Most troops will be stationed at the brigade headquarters, Eagle Base, near Tuzla. Forward Operating Base Morgan and the recently built Forward Operating Base Clark will serve as temporary homes for a company-size element of about 100 troops during deployments to each.
Two camps, Forward Operating Base Connor in the southeastern part of the American sector and Camp McGovern in the northern part, will be “cold based,” Maj. Jarrod Krull, the Multinational Brigade North spokesman said at a Tuzla news conference.
“Cold basing means that while the base is not occupied by a large number of soldiers and supporting staff, it is maintained by the presence of personnel, both soldiers and civilian employees, who can quickly re-establish operations there if necessary, and prepare the base and provide support to SFOR soldiers,” he said.

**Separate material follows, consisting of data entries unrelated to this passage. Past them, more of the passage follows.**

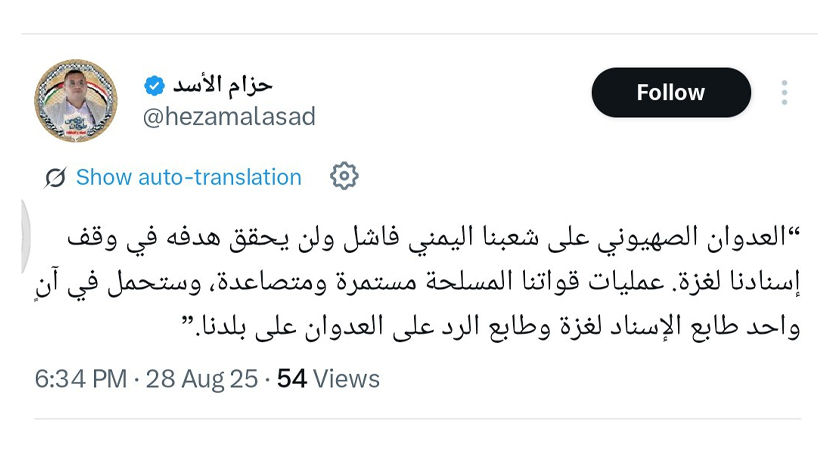
Task: Click the blue verified checkmark badge
Action: [154, 86]
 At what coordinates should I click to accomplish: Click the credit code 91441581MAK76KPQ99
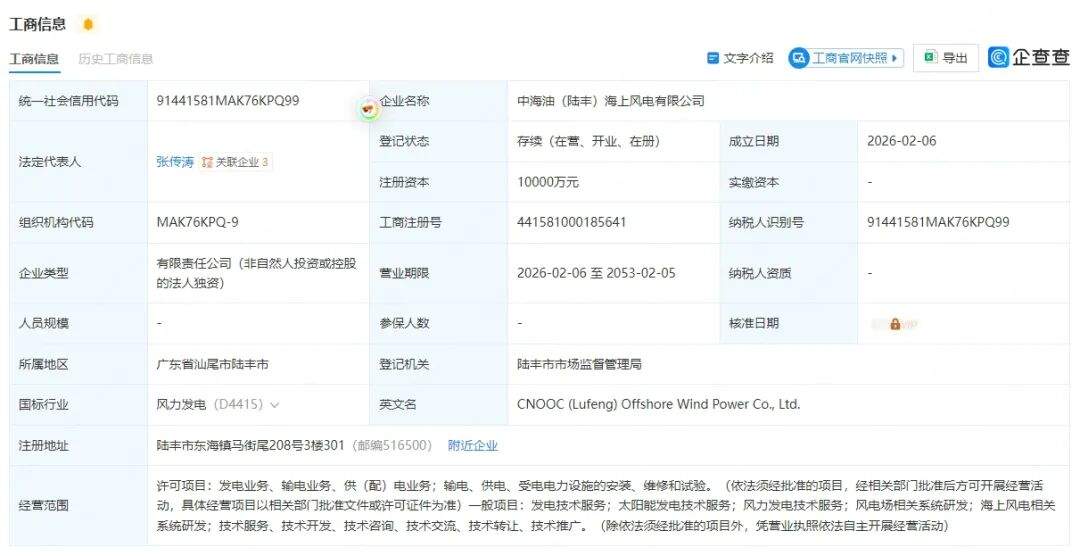(x=228, y=101)
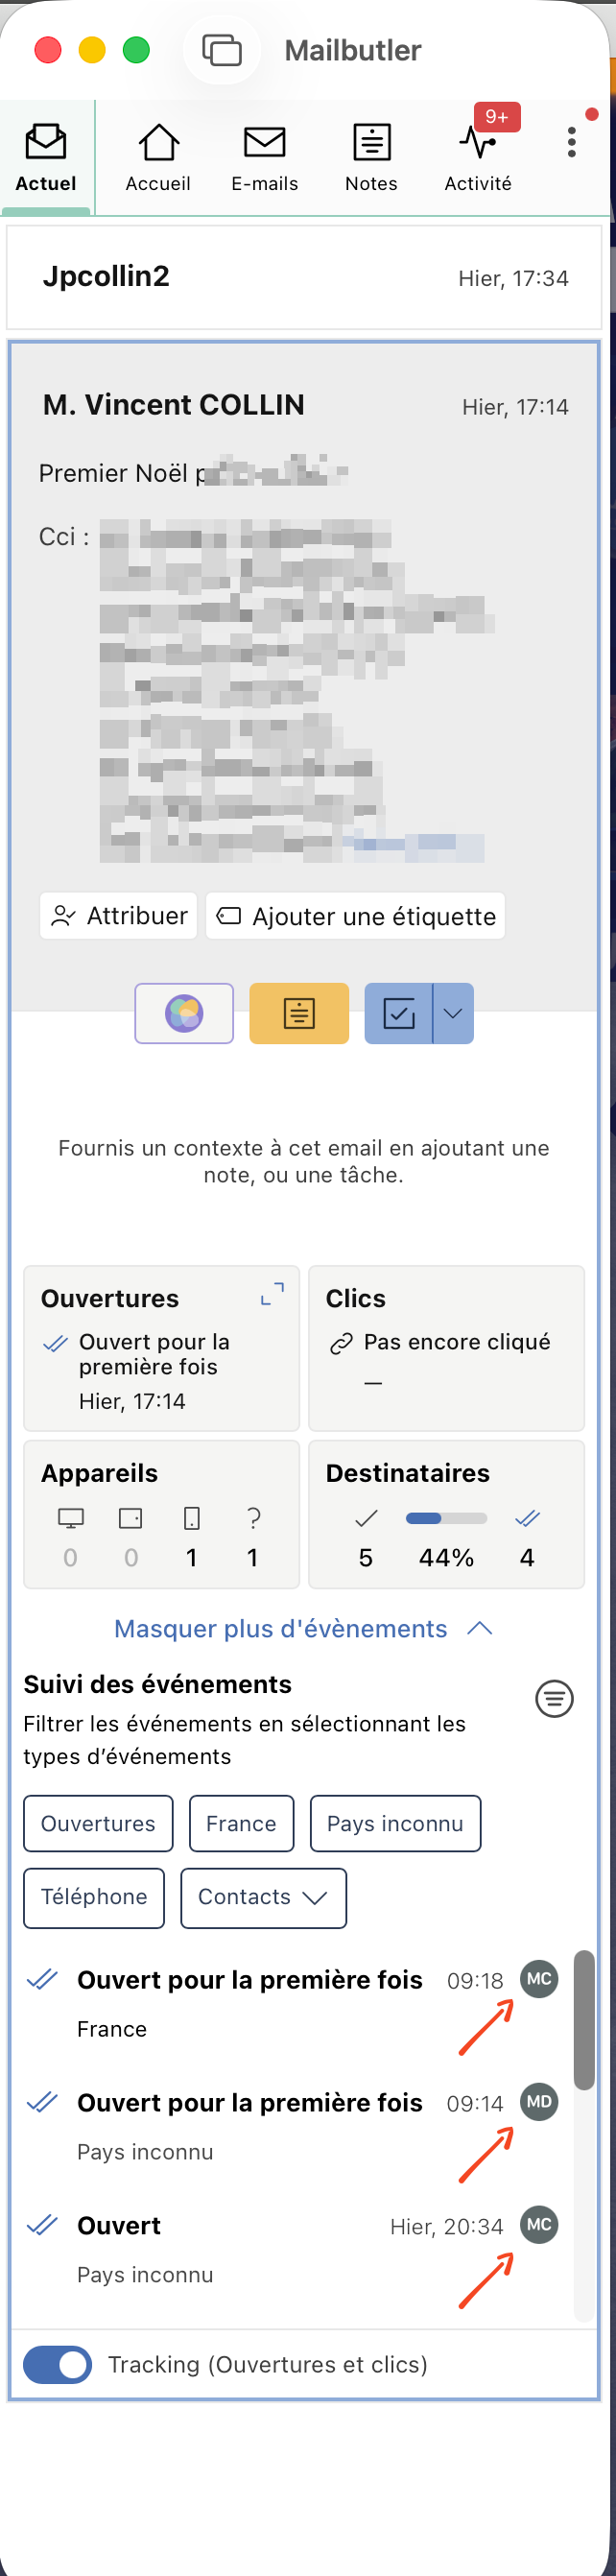Screen dimensions: 616x2576
Task: Click the Attribuer button
Action: [x=119, y=916]
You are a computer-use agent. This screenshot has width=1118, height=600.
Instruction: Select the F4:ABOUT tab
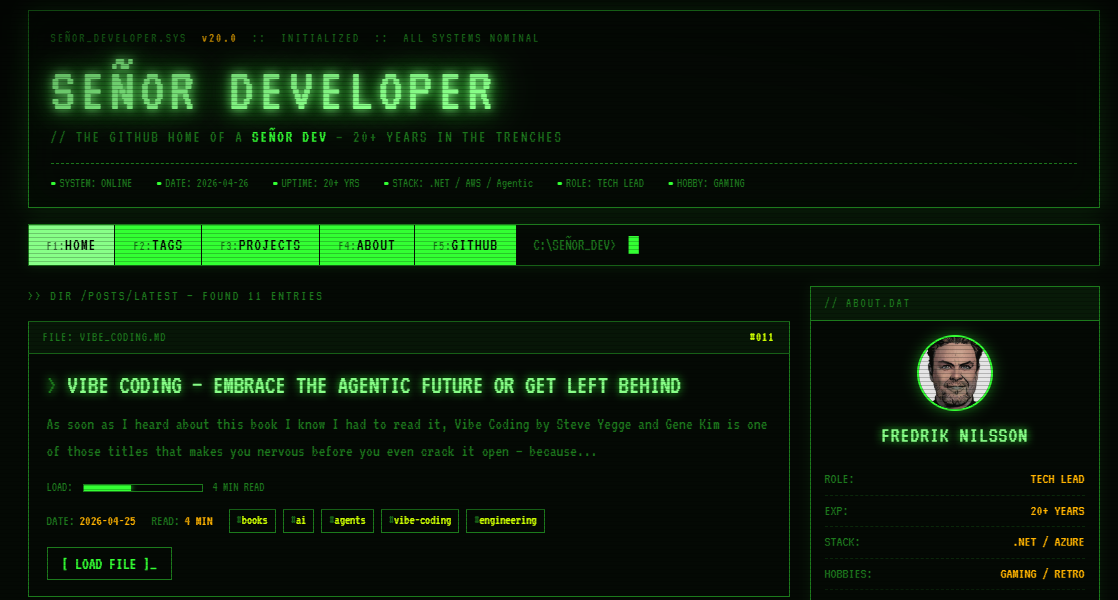366,244
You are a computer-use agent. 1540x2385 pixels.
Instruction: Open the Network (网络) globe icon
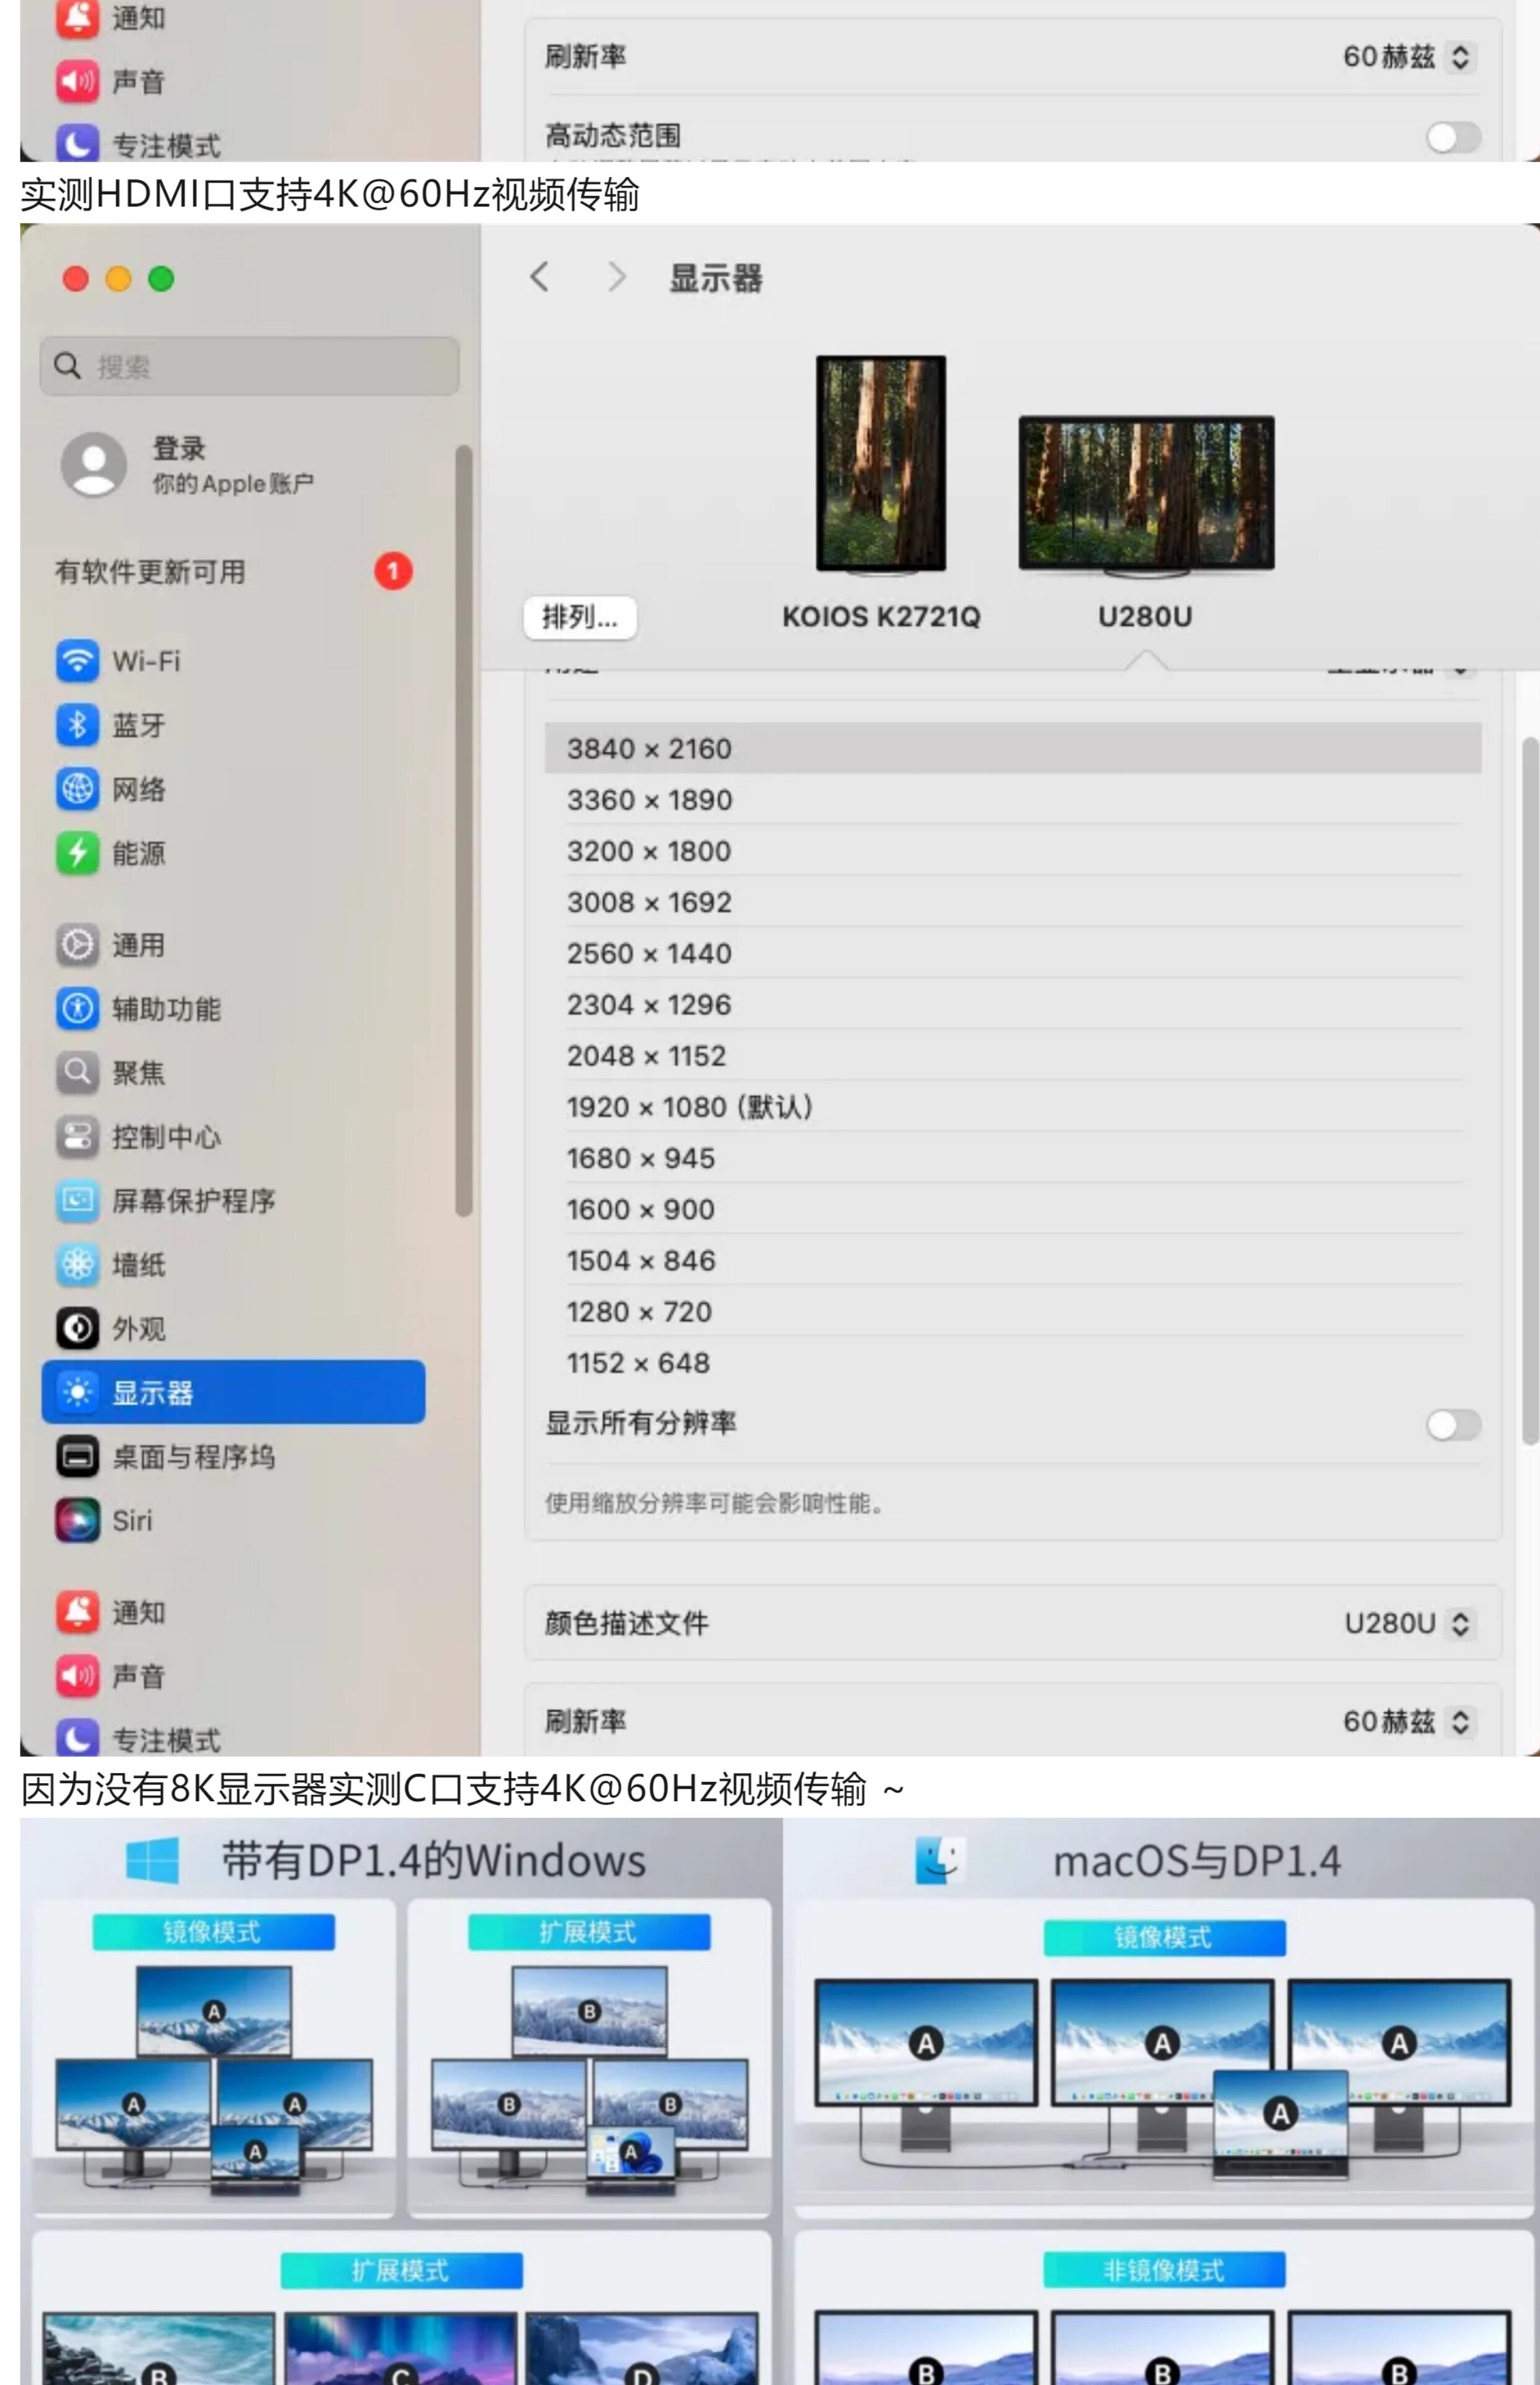coord(77,789)
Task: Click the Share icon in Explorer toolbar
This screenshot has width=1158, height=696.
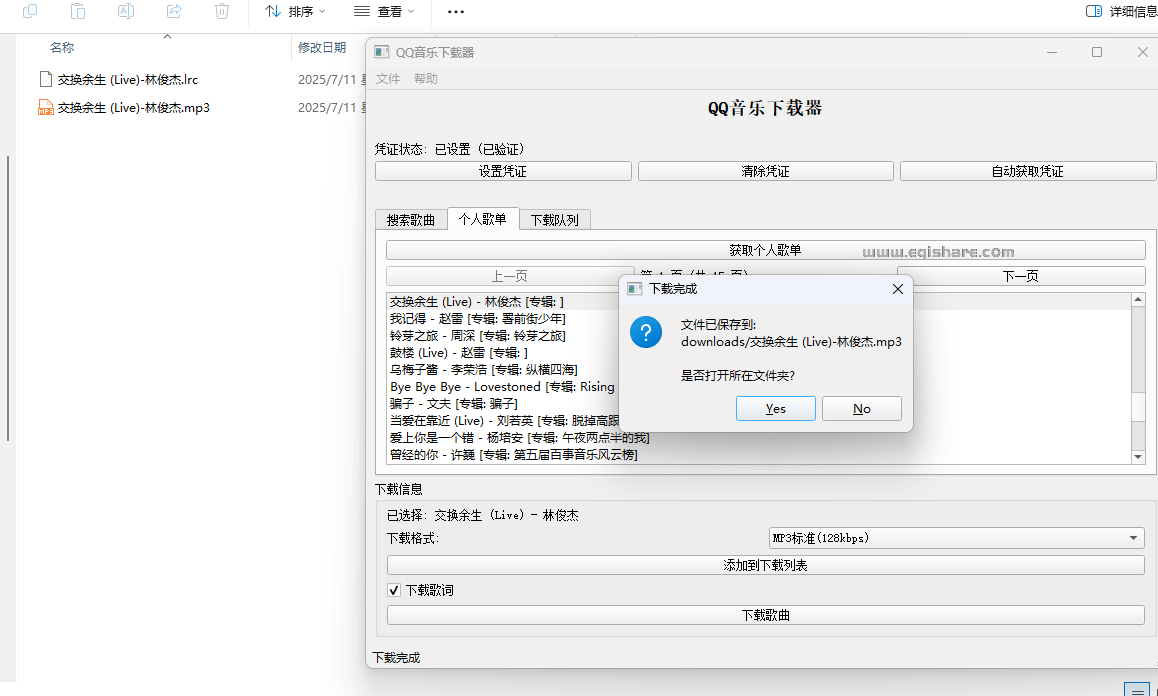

Both camps played key roles in establishing peace in the region and creating the environment that encouraged the return of refugees in the eight years since the Bosnian war ended.
McGovern is next to Brcko, once a wartorn town that each of the country’s ethnic groups wanted under its control. It is now a prospering port town.
Only after Connor opened near Bratunac in the eastern part of the U.S. sector about three years ago did refugees return and rebuilding in the area began. Troops stationed at Eagle Base will continue patrolling the area.
SFOR 14 rotation under the Minnesota National Guard 34th Infantry Division command will start implementing the changes before the end of its deployment in late March, sending some troops home early.
“Obviously we have fewer soldiers and we had to look at the entire area of responsibility that we have,” said Krull, explaining how it was determined which base camps will remain active.
“The best way we thought we could operate keeping our presence in the north and in the south is maintaining FOB Morgan in the far north, Eagle Base in the center and then Clark in the far south of our area of responsibility.”
While the blueprint of the new structure is set, there are still details on civilian support staff for the bases that need to be determined.
“The intent is to have at least four to six weeks of operations conducted under the new force structure and brigade organization, so that we may develop methods that will set up SFOR 15 for success during their rotation,” Krull said.
SFOR 14 troops will have about two weeks of so-called left seat/right seat transition with their successors — the main element coming from the Indiana National Guard 38th Infantry Division.
That rotation has already been extended through the end of this year, increasing the regular six-month rotation to nine months.
The U.S. military will continue providing 15 percent of the overall peacekeeping force after restructuring, Krull said. Other nations have already reduced or will reduce the number of their troops.
Turkish Battalion headquartered in Zenica and Multinational Battle Group in Doboj, covering the western part of the American-controlled sector will remain unchanged, he said.
NATO announced earlier the reduction of the peacekeeping force from 12,000 to about 7,000 troops by June and the possibility of turning over the mission to the European Union at the end of the year.
Some 60,000 international troops, almost 20,000 of them American, deployed to Bosnia in late 1995 to implement the peace agreement that ended the 1992-95 Bosnian war. As the situation in the country progressed, the international force gradually reduced to the current levels.